4) Old people at Target will give you advice on child rearing. Some of it will be useful. Some of it less so.

Among the useful advice “You can’t overfeed them.” This is sage advice that came down from a great-grandmotherly type person who we encountered at, you guessed it, Target. We had fed her an amount that we thought was appropriate for her age, but she was still fussing. The old lady came up to us, very nicely, and said “Oh just feed her! You can’t overfeed a baby.” So we fed her, and sure enough she calmed right down. Guess what: Babies are like real people. They only eat as much as they’re hungry for.

Some of the less useful advice is of the “Oh, kids need germs” variety. This typically comes from men who have kids that are grown and out of the house, and don’t remember what it’s like to deal with a sick baby. I think it has something to do with hazing new parents. “I suffered, so you now must suffer.” Well, if you want to clean your kid’s hands after he touched the garbage can outside the Walmart, you go ahead and clean them. I recommend Sani-wipes, which are alcohol wipes that are designed to be used on little hands.

5) TV is not the devil, but the wiggles are his harbingers. People who call themselves experts like the say that TV makes kids fat and stupid. The way I see it, the only problem with a kid watching some TV is the kind of programming parents make them watch. Heck, if I started to watch Barney or, heaven help us, the BooBahs every day, I’d be fat and stupid too. But there is plenty of quality programming out there that will engage your child and not make her fat or stupid.

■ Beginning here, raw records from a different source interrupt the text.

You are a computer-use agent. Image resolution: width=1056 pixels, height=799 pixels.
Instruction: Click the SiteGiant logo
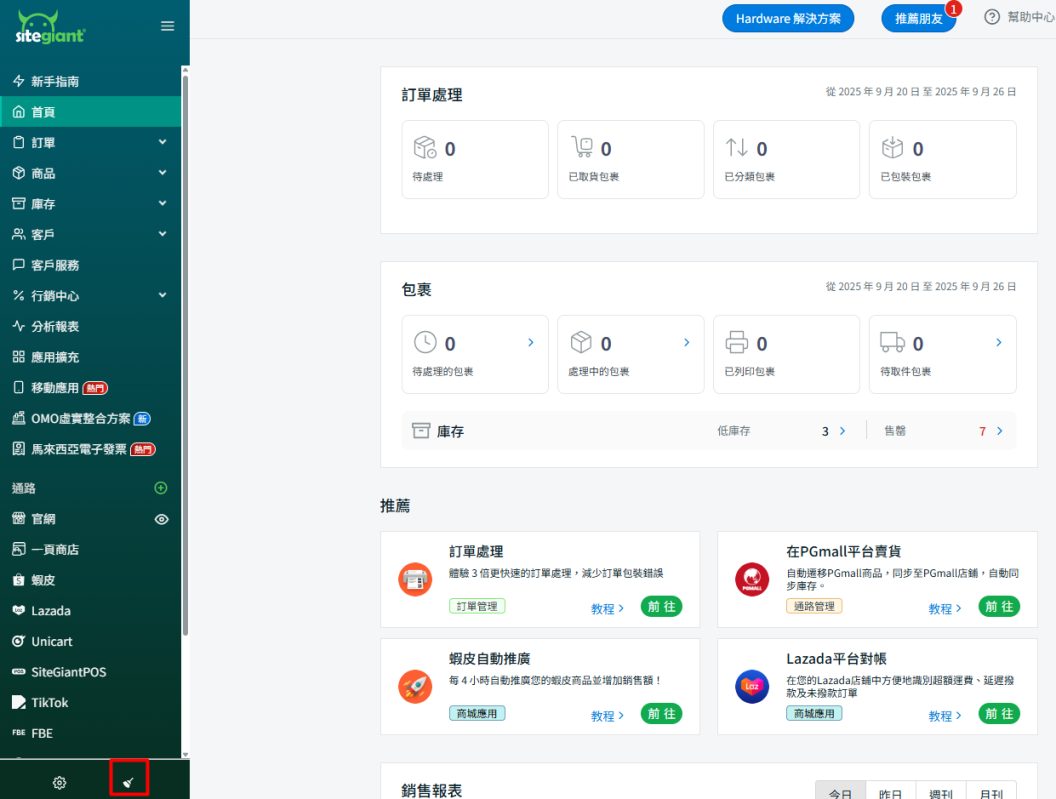point(51,27)

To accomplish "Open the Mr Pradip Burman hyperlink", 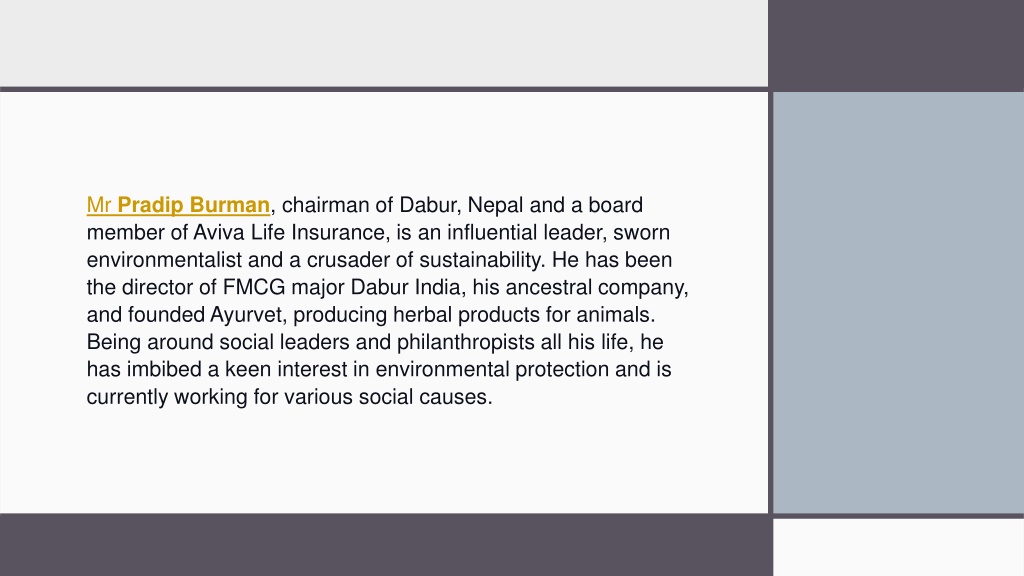I will (178, 205).
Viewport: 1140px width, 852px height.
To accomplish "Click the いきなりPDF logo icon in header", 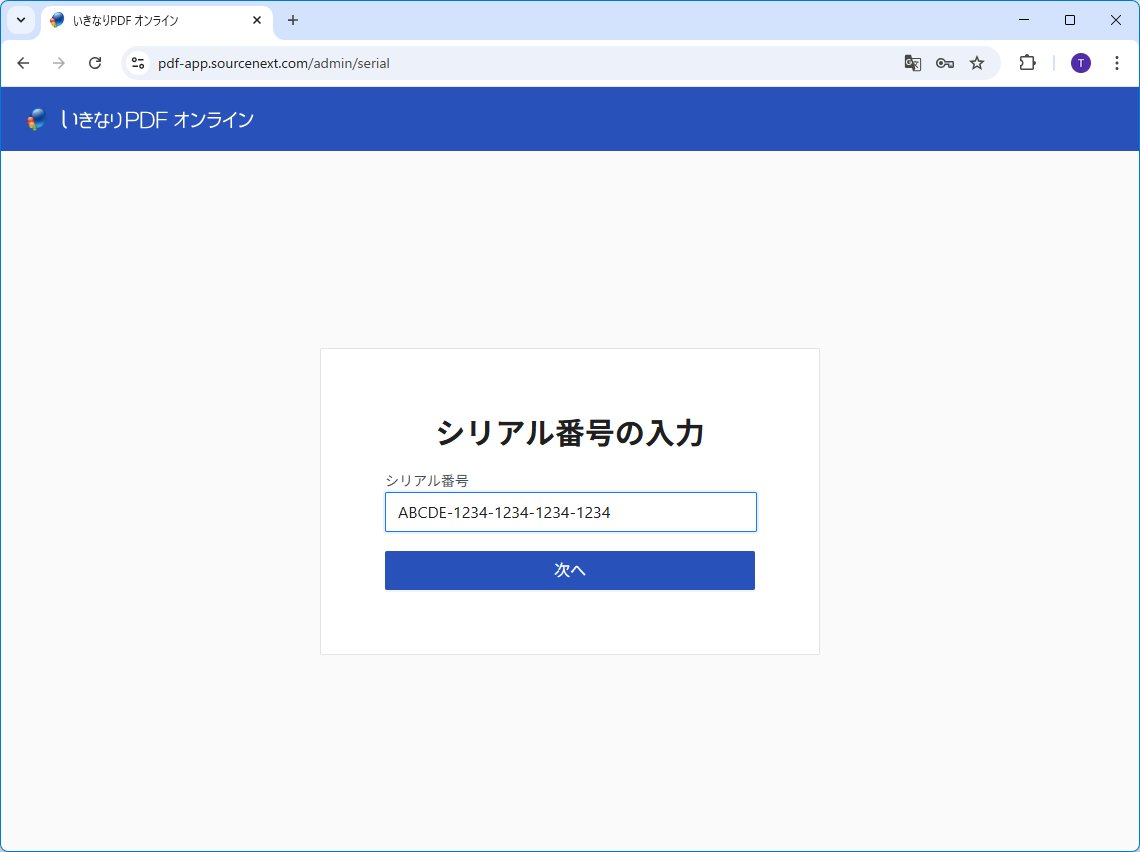I will coord(37,120).
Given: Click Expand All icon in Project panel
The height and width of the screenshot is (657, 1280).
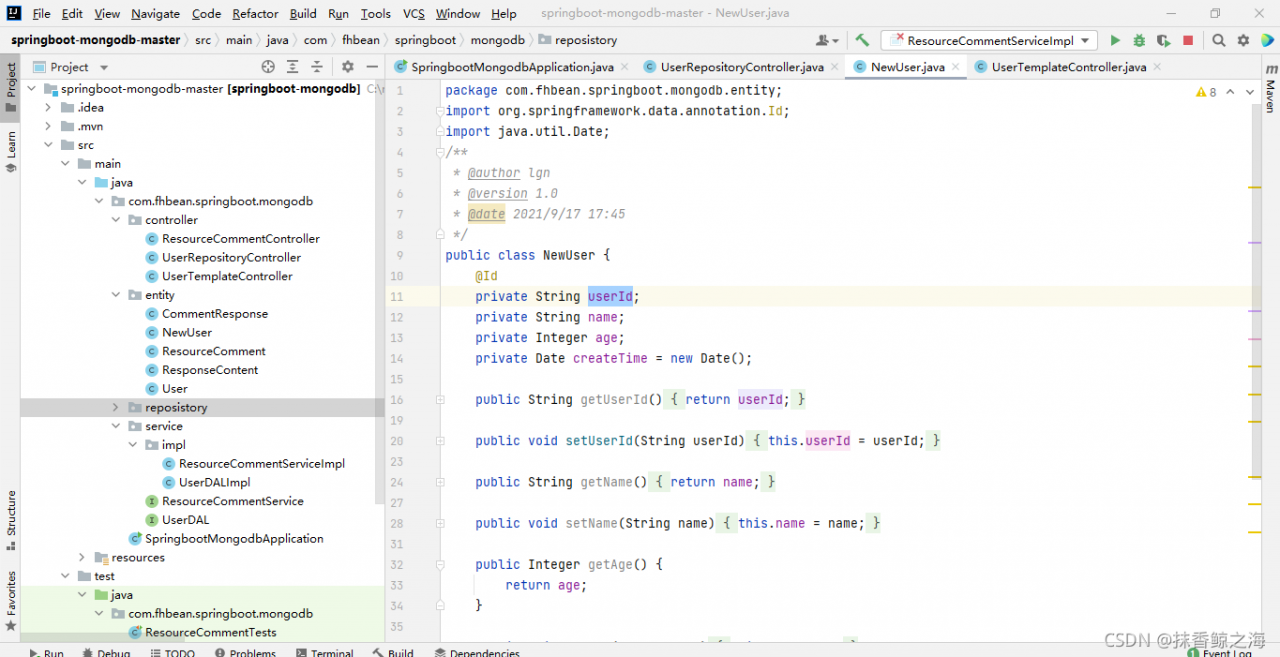Looking at the screenshot, I should coord(293,67).
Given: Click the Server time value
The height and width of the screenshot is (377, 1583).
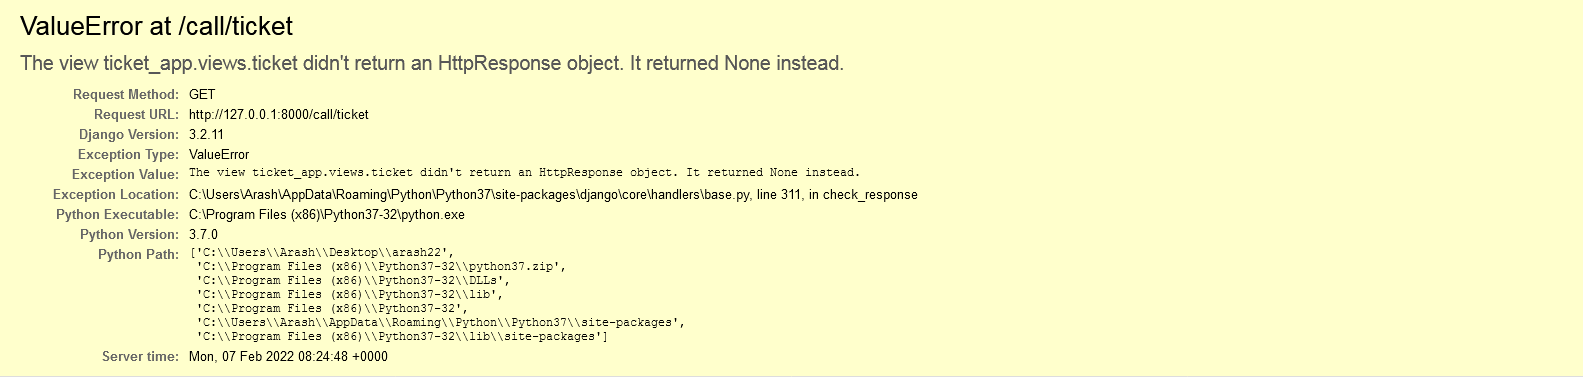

My daughter watches a fair amount of TV. Probably more than she should. But here’s the thing, she’s engaged by the programs we show her, and she learns things from them. For example, she loves the They Might Be Giants educational DVDs, and I’m pretty convinced that she learned to count from watching “Here Come the 123s.” She’s two, not super verbal, but can count to six. Just don’t ask her to do it, because she won’t. As I said, stubborn parents and a Taurus to boot. This is not a child who performs on cue.

I should add that she doesn’t just sit on her diapered rear end and watch the screen passively. She plays with her toys, dances when music she likes comes on and sings along with the lyrics she knows (Hearing her sing “Go for G” from “Here Come the ABCs” will make your heart melt.). She also laughs when something funny happens, which is such a joyful sound that I can’t see the arguments for why we should deny her it.

Another helpful thing in our situation is that we don’t have cable or rabbit ears. Just a DVD player. That means no commercials, and we can mix up what she’s watching from day to day. It also means that we have a portable DVD player for the car, which is an invention that makes me want to kiss whoever invented it full on the mouth.

This is not to say you should use your TV as a live-in babysitter. That would be wrong. But if you sit with your kids and watch TV with them, and if your kids seem legitimately engaged by what they’re seeing, then I don’t see a problem.

And that will do it for this week’s post. I’m traveling on business this week, so there might not be a blog post waiting for you next Wednesday. I’ll try to write something extra awesome for the following week.